__Source material__
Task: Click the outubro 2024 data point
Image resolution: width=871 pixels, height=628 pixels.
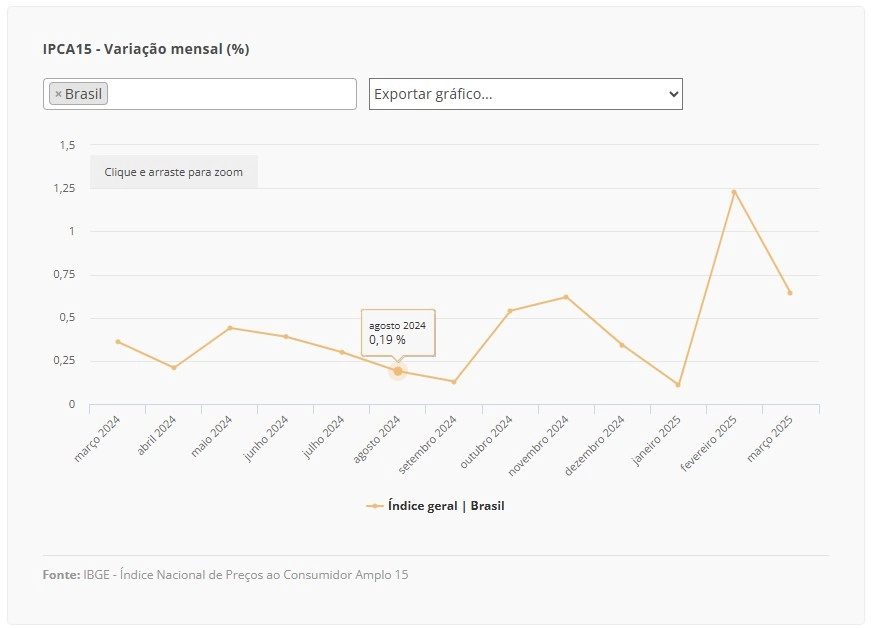Action: point(510,310)
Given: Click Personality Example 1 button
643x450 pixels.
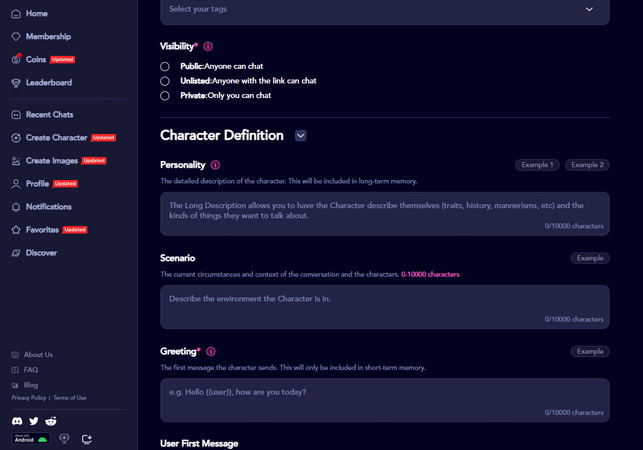Looking at the screenshot, I should 537,165.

__Exercise directions__
Please tally the lines of the entries that hold "Click" and give only the resulting number.

__Response area__
2